The web service receives requests from Alexa voice service in the form of intents and slots. It processes the intents and publishes messages to PubNub network. You can carry out these steps on your host machine running either Linux / Windows / Mac. It is easier to work with command line interface when using Heroku. Amazon has also built on this a multiple commands feature by allowing you to string two related commands into one. You can say something like, 'Alexa, play folk music in Amazon at volume six,'.
Hello fellow Alexa Skill Builders! In today's tutorial, I will show you how to use the ASK CLI dialog
command to run some automation against your skill code. We will be able to set up scripts to test our code with prepared user dialogs using Replay files. Let's get started!
Deploying only the Interaction Model for you Alexa Skill when using Amazon Alexa Skill ASK CLI 2.x via a bash script using AWS Command Line Interface.
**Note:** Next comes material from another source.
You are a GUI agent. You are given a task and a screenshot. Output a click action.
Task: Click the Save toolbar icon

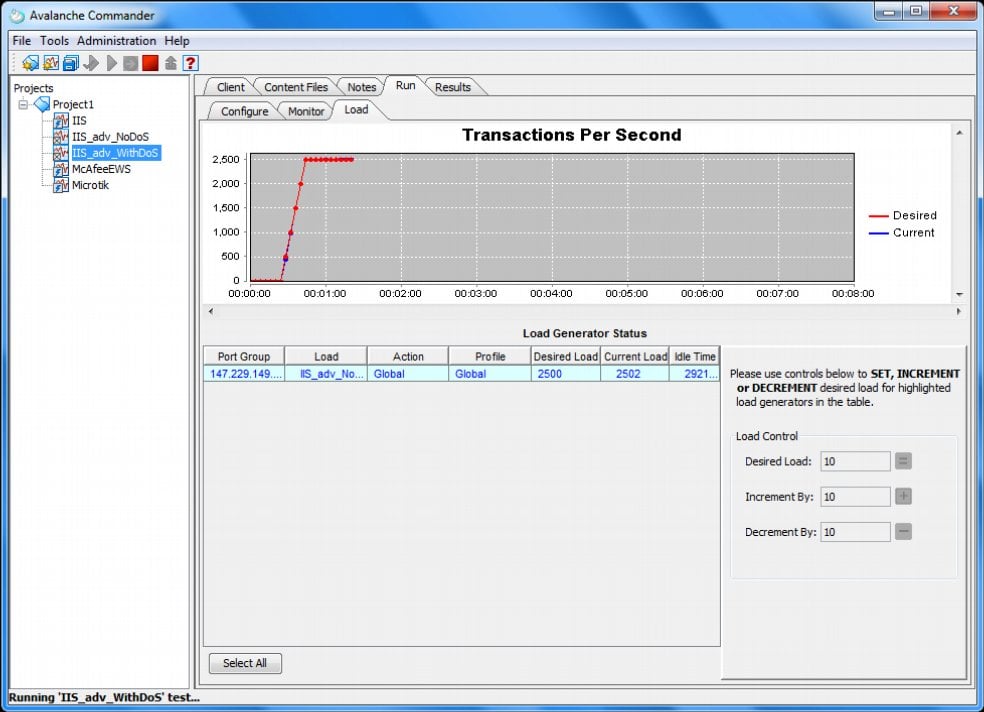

Towards the Mac OSX so if you are a. The recommended way of setting up the skill involves using a command line interface that we have developed. To use this program, a framework called NodeJS is needed for it to run. One of the the easiest way to get Node is to use nvm. Learn how to install the Jovo Framework and Jovo CLI to develop Cross-Platform Voice Apps for Alexa and Google Assistant We use cookies to improve your experience. By your continued use of this site you accept such use.
Setup
First off, make sure that you have the ASK CLI installed on your local machine. See the instructions listed on the official Alexa docs here: https://developer.amazon.com/en-US/docs/alexa/smapi/quick-start-alexa-skills-kit-command-line-interface.html.
You should also take a look at our post here, http://alexaskillstutorials.com/2019/12/11/alexa-hosted-skills-and-the-ask-cli/, with a great video tutorial from Dabble Lab. You will learn how version control works with Alexa-hosted skills and be proficient in creating skills from the command line using the ASK CLI.
For the purposes of this tutorial, create a skill either using the ask new
command on your local machine then use ask deploy
to deploy it. Otherwise, use the Alexa Developer Console to create a skill and then use ask clone
to clone the repository to your local machine to access the files containing your Lambda code and skill configuration.
What is the ASK CLI Dialog Command?
The ASK CLI is a great companion for testing your skills. It contains a variety of commands that we can execute on a command line that can do all sorts of things, like create and deploy a skill, validate it, and interact with and Alexa API endpoints. For the purposes of this tutorial, we are going to focus on the ask dialog
command.
The ask dialog
command opens a conversational-style prompt where you can interact with your deployed (this is important) skill via text similar to the Test tab in the Alexa Developer Console. No audio is played, but you can see the text that Alexa would send to the user.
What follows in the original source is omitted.